» **Exercises**:
a - Quote the camera discussion word for word, beginning at "You bring up" and ending after "decision to buy.".
b - In the camera discussion, which version of Vegas does Dave Haynie say plays fine with modern Panasonic cameras?

» **Provided passage**:
________

You bring up a good point should know that Panasonic and Sony haven’t played well together in the past. There have been problems with Vegas not being able to ingest the output from Panasonic cameras. For that price range there are several Sony AVCHD cameras that will be error free in Vegas.
I have a Sony CX12 (which they don’t make any more) and I’m very happy with the output and even mix it with my Sony HVR-A1U output and it holds up very well. Look at the Sony CX series of cameras in that price range before you make a decision to buy.
~jr
http://www.johnrofrano.com
http://www.vasst.com -
Dave Haynie
November 21, 2010 at 6:55 pmVegas 10 plays fine with modern Panasonic cameras. I think there was a time, when the AVCHD specs were new, that interoperability was a big question. Not so much anymore.

________

» **Raw data**:
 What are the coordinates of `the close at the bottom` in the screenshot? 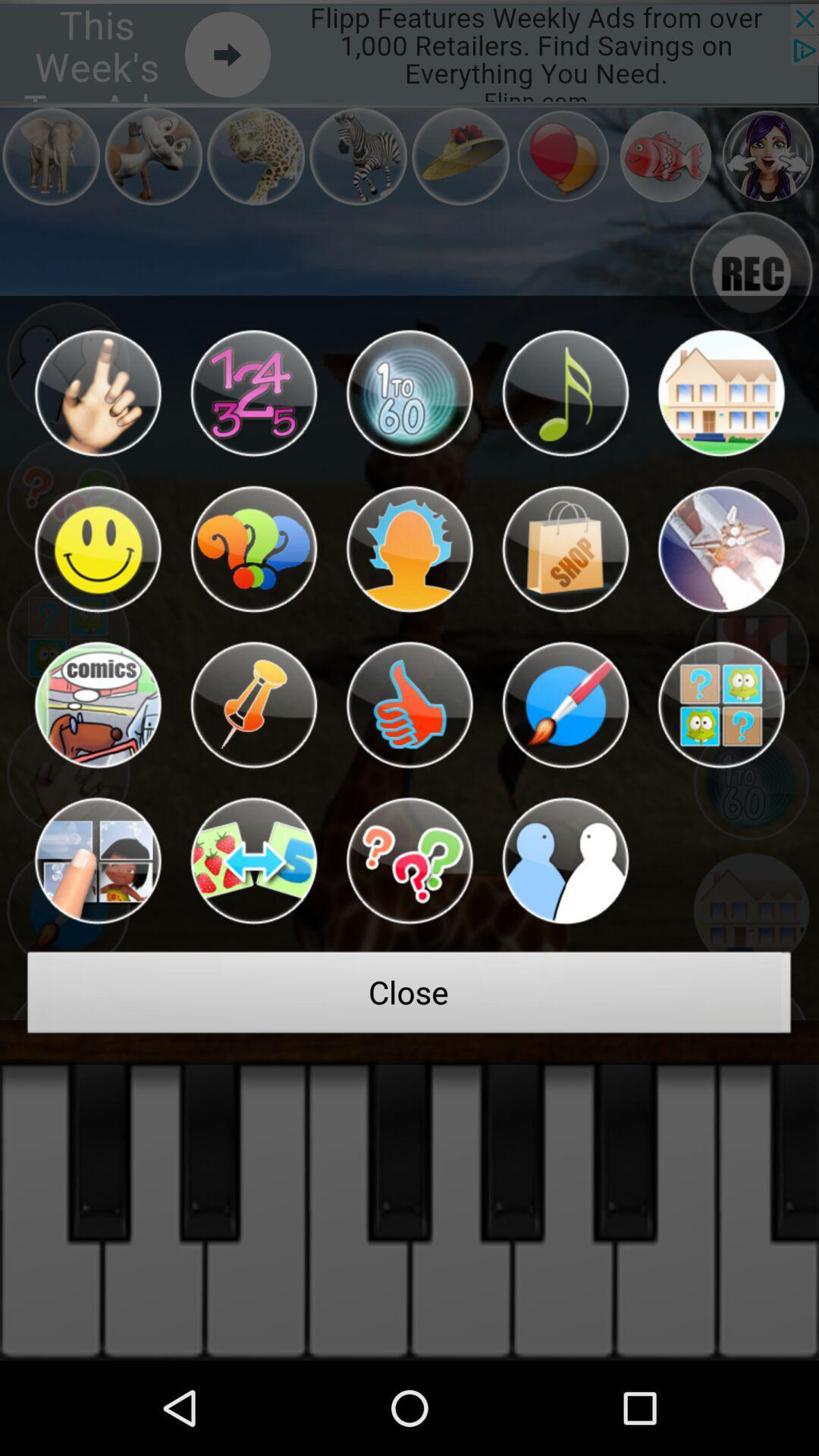 It's located at (410, 996).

________

» **In response**:
a -
You bring up a good point should know that Panasonic and Sony haven’t played well together in the past. There have been problems with Vegas not being able to ingest the output from Panasonic cameras. For that price range there are several Sony AVCHD cameras that will be error free in Vegas.
I have a Sony CX12 (which they don’t make any more) and I’m very happy with the output and even mix it with my Sony HVR-A1U output and it holds up very well. Look at the Sony CX series of cameras in that price range before you make a decision to buy.

b - Vegas 10